Kalikasan writ eyed against Manila Bay white sand project
MANILA, Philippines — The Department of Environment and Natural Resources (DENR) claims that the “white sand” being poured to create a beach on a stretch of Manila Bay’s rocky shore poses no harm to the bay’s ecosystem, but independent safety reports by foreign contractors point out that dolomite — the rock pulverized to produce the false white sand — can cause respiratory ailments and is a potential carcinogen.
In an interview with the Inquirer on Sunday, maritime affairs expert and University of the Philippines law professor Jay Batongbacal said the reports from US contractors about the potential harm the dolomite being poured on a 500-meter stretch of Manila Bay’s shore could be ground for filing a petition for a writ of kalikasan, a legal remedy to halt projects potentially damaging to the environment.
In its safety data report submitted in 2012, Texas distributor and builder Lehigh Hanson Inc. warned that dolomite could cause skin and eye irritation, as well as cancer and damage to the lungs through prolonged or repeated exposure.
Another company, Lhoist North America, warned in its own safety data report submitted in 2018 that dolomite contains crystalline silica, classified as a potential carcinogen when inhaled by humans.
“Inhalation of silica can also cause a chronic lung disorder, silicosis,” Lhoist said in its report.
If true, Batongbacal said, it is possible for opponents of the DENR project “to secure from the courts a writ of kalikasan and injunction against the project, given the potential harm of dumping tons of potentially toxic particulates along a densely populated area.”
“This is why any agency should have conducted a thorough assessment of a project first,” Batongbacal said. “The DENR definitely violated several laws. Even something as basic as a consultation with the local government[s] was not done.”
Earlier, Manila Mayor Francisco “Isko Moreno” Domagoso expressed support for the project intended to beautify the beachless shore of Manila Bay.
It is part of the P397.9-million Manila Bay rehabilitation program launched by Environment Secretary Roy Cimatu in January last year, and is expected to be finished by Sept. 19.
Taken from CebuThe dolomite reportedly came from Cebu, alarming local officials, who also complained that it was taken from their province without their knowledge, much less benefit to the locality where it had been extracted.
Waste of money
Environmental and fishermen’s groups oppose the project, saying it would only worsen the degradation of the bay’s environment.
The environmental watchdog Greenpeace Philippines on Thursday said the project was a waste of money because backwash would carry the synthetic sand into the bay, while the fishermen’s group Pamalakaya denounced it as “whitewashing the government’s failure to rehabilitate Manila Bay.”
Another environmental group, Oceana Philippines, said on Sunday that the DENR violated national laws governing ecological and heritage conservation.
Gloria Estenzo-Ramos, president of Oceana, said the DENR did not comply with the mandatory environmental impact assessment study required under Presidential Decree No. 1586 and the Philippine Fisheries Code of 1998.
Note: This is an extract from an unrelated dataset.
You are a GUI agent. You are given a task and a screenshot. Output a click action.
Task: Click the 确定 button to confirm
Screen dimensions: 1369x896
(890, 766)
Both laws require a thorough assessment of possible effects of any project deemed to have an adverse impact on the environment and surrounding communities. These include expansion or rehabilitation of specific areas.
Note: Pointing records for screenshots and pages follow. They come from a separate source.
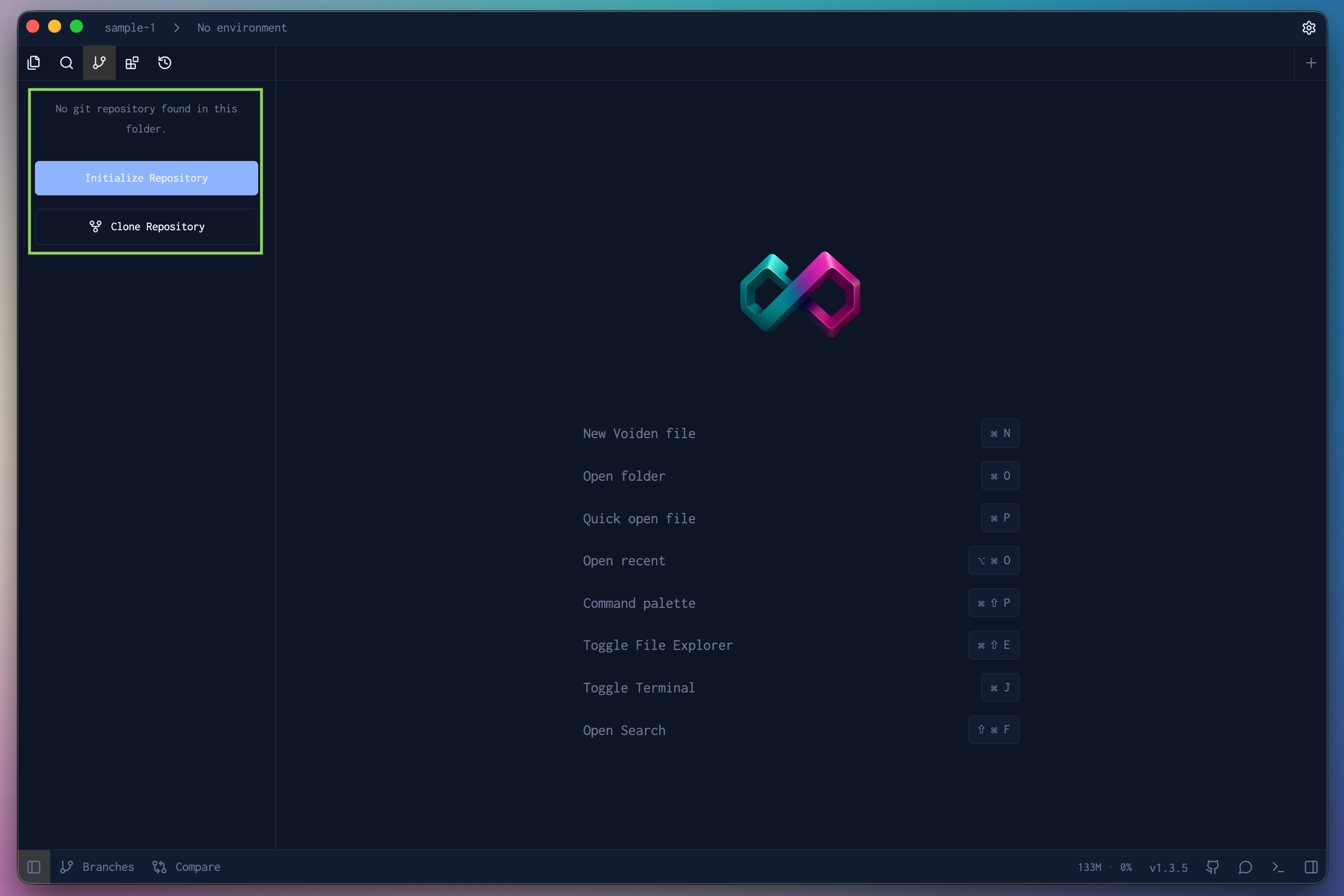Open the settings gear icon

click(x=1309, y=28)
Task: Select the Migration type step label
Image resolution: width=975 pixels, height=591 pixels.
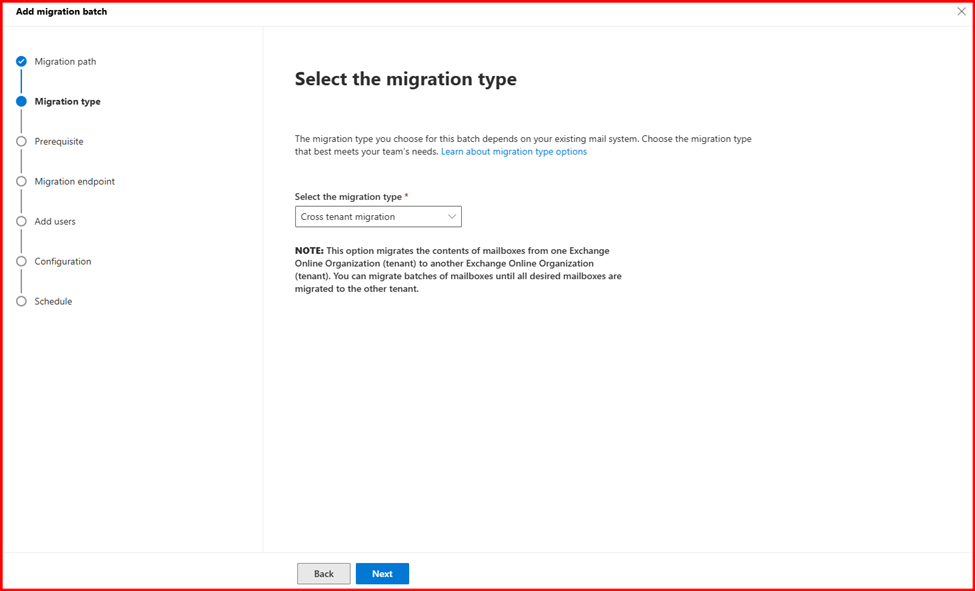Action: [67, 101]
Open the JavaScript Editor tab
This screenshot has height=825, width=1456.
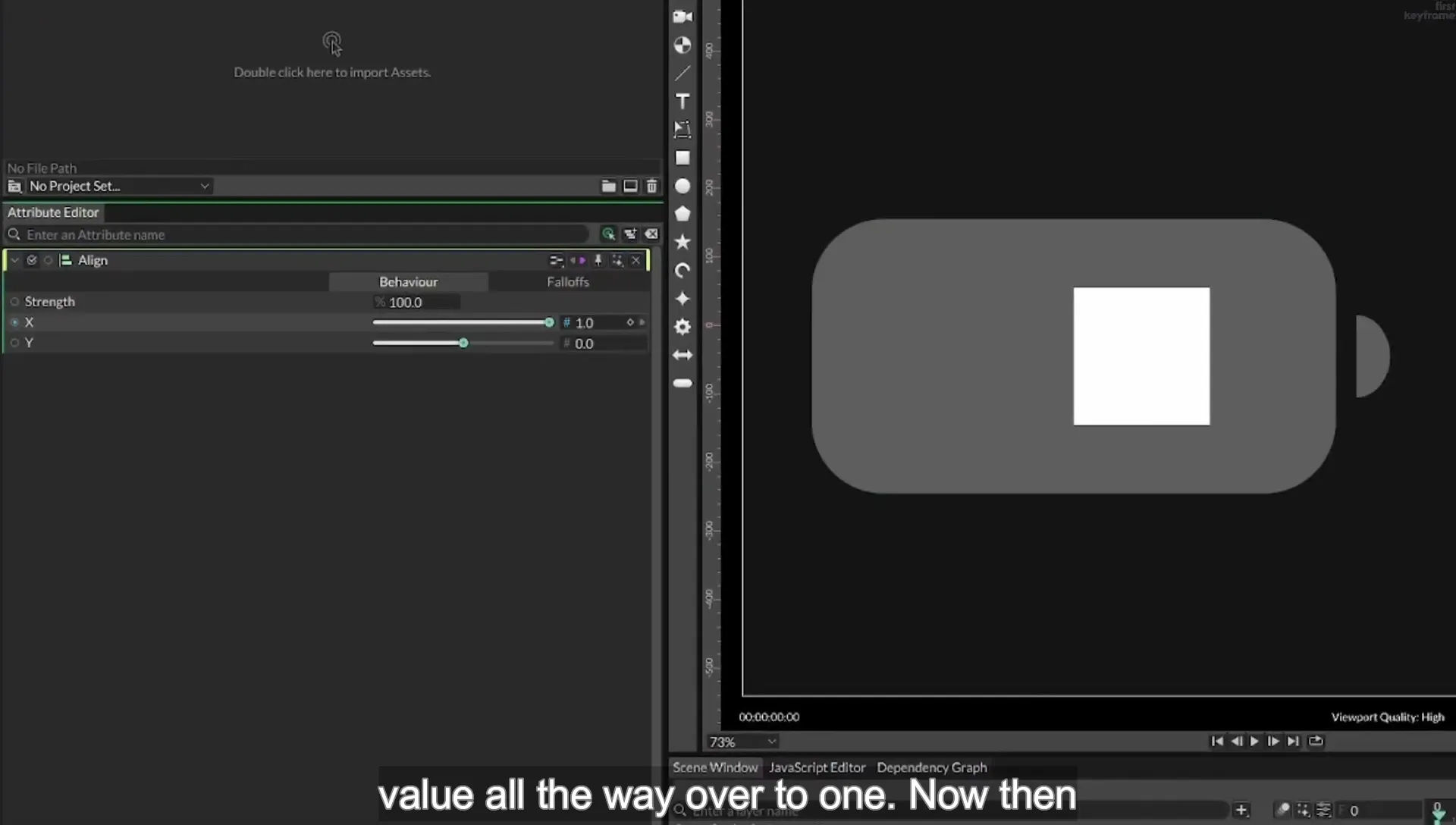817,767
The DENR earlier said it did not have to comply with this requirement, claiming a mere “beach nourishment” need not undergo such an assessment.
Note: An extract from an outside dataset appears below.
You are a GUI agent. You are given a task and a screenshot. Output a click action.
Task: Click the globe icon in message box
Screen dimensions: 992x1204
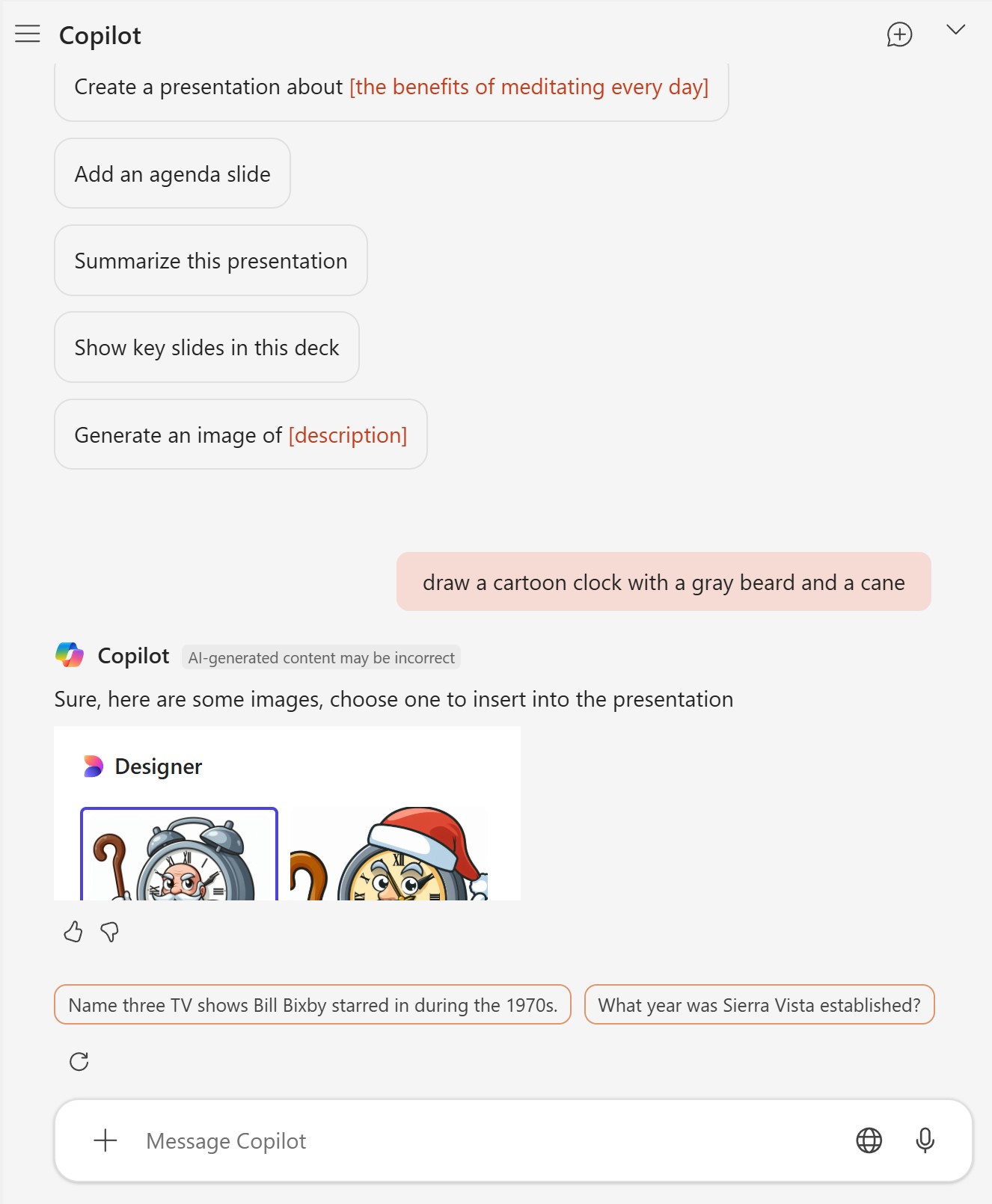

“That’s not correct,” Batongbacal said on Sunday. “As long as there is a potential negative effect, there is a need for that. In fact, you can only find out if it has [adverse effects] if you actually comply with the [environmental impact assessment].”
In the 2008 Supreme Court ruling ordering 13 government agencies to clean up and rehabilitate Manila Bay, he said, there was no mention of a “beach nourishment plan.”
“They had all these interventions lined up targeting pollution, enforcement of marine laws on illegal fishing, basically [geared toward] better management of the bay. The beach nourishment plan was not even mentioned in the plan, especially when every activity should be coordinated,” Batongbacal said.
Oceana’s Ramos said the DENR also violated the Wildlife Conservation Act by mining dolomite from Alcoy, Cebu, home to several endemic and protected species.
“Cebu is even one of the 10 provinces considered to be [landslide-prone areas],” she said. “This is why the [environmental impact assessment] is necessary for both [Manila and Cebu].”
Ramos said several environmental groups planned to write a position paper on the matter before going to court.
“A legal remedy is a last resort because it takes so much time. For now, we are hoping they [will] listen to our concerns and answer us with transparency,” she said.
“This is not a rehabilitation but destruction of the environment,” Ramos said. “This is a waste of [taxpayer] money when other agencies cannot find [funds] because of the pandemic. So imagine their nerve to assert that this project was already in the pipeline. So heartless.”